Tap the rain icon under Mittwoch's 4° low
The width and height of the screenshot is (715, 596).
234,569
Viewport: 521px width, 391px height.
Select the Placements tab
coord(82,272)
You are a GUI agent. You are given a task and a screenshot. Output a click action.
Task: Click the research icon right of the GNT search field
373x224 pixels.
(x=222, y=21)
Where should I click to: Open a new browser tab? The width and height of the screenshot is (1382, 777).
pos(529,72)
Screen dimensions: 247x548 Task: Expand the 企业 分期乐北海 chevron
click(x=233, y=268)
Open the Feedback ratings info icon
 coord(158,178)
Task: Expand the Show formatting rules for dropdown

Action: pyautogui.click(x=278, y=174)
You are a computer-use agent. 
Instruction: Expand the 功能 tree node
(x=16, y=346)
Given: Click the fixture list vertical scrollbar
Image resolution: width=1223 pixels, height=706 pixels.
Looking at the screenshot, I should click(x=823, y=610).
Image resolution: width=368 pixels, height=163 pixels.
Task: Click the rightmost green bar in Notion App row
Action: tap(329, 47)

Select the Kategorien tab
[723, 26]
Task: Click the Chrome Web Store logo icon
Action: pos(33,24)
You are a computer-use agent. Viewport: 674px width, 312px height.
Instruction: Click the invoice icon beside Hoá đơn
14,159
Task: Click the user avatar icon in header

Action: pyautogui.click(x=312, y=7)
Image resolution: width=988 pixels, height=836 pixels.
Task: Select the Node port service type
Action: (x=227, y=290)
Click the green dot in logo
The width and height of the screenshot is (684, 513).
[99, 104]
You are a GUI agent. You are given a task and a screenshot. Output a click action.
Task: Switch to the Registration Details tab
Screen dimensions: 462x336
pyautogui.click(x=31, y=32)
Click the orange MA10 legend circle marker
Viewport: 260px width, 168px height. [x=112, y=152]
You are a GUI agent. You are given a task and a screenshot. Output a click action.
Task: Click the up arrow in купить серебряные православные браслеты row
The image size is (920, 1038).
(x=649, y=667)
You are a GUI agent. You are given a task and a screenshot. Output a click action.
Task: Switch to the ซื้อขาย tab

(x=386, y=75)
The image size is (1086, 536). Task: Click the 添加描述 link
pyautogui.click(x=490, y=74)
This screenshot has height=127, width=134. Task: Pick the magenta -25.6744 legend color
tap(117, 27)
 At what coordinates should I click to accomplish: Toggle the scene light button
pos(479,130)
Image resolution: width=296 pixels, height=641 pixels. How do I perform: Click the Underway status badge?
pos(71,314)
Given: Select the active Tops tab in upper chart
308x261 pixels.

▶ **STATED GOAL**
Please copy out all of the data above, line for line, with no changes.

▶ **TASK RESULT**
Tap the rain icon under Mittwoch's 4° low
The width and height of the screenshot is (715, 596).
234,569
Viewport: 521px width, 391px height.
Select the Placements tab
coord(82,272)
You are a GUI agent. You are given a task and a screenshot. Output a click action.
Task: Click the research icon right of the GNT search field
373x224 pixels.
(x=222, y=21)
Where should I click to: Open a new browser tab? The width and height of the screenshot is (1382, 777).
pos(529,72)
Screen dimensions: 247x548 Task: Expand the 企业 分期乐北海 chevron
click(x=233, y=268)
Open the Feedback ratings info icon
 coord(158,178)
Task: Expand the Show formatting rules for dropdown

Action: pyautogui.click(x=278, y=174)
You are a computer-use agent. 
Instruction: Expand the 功能 tree node
(x=16, y=346)
Given: Click the fixture list vertical scrollbar
Image resolution: width=1223 pixels, height=706 pixels.
Looking at the screenshot, I should click(x=823, y=610).
Image resolution: width=368 pixels, height=163 pixels.
Task: Click the rightmost green bar in Notion App row
Action: tap(329, 47)

Select the Kategorien tab
[723, 26]
Task: Click the Chrome Web Store logo icon
Action: pos(33,24)
You are a computer-use agent. Viewport: 674px width, 312px height.
Instruction: Click the invoice icon beside Hoá đơn
14,159
Task: Click the user avatar icon in header

Action: pyautogui.click(x=312, y=7)
Image resolution: width=988 pixels, height=836 pixels.
Task: Select the Node port service type
Action: (x=227, y=290)
Click the green dot in logo
The width and height of the screenshot is (684, 513).
[99, 104]
You are a GUI agent. You are given a task and a screenshot. Output a click action.
Task: Switch to the Registration Details tab
Screen dimensions: 462x336
pyautogui.click(x=31, y=32)
Click the orange MA10 legend circle marker
Viewport: 260px width, 168px height. [x=112, y=152]
You are a GUI agent. You are given a task and a screenshot. Output a click action.
Task: Click the up arrow in купить серебряные православные браслеты row
The image size is (920, 1038).
(x=649, y=667)
You are a GUI agent. You are given a task and a screenshot. Output a click action.
Task: Switch to the ซื้อขาย tab

(x=386, y=75)
The image size is (1086, 536). Task: Click the 添加描述 link
pyautogui.click(x=490, y=74)
This screenshot has height=127, width=134. Task: Pick the magenta -25.6744 legend color
tap(117, 27)
 At what coordinates should I click to accomplish: Toggle the scene light button
pos(479,130)
Image resolution: width=296 pixels, height=641 pixels. How do I perform: Click the Underway status badge?
pos(71,314)
Given: Select the active Tops tab in upper chart
308x261 pixels.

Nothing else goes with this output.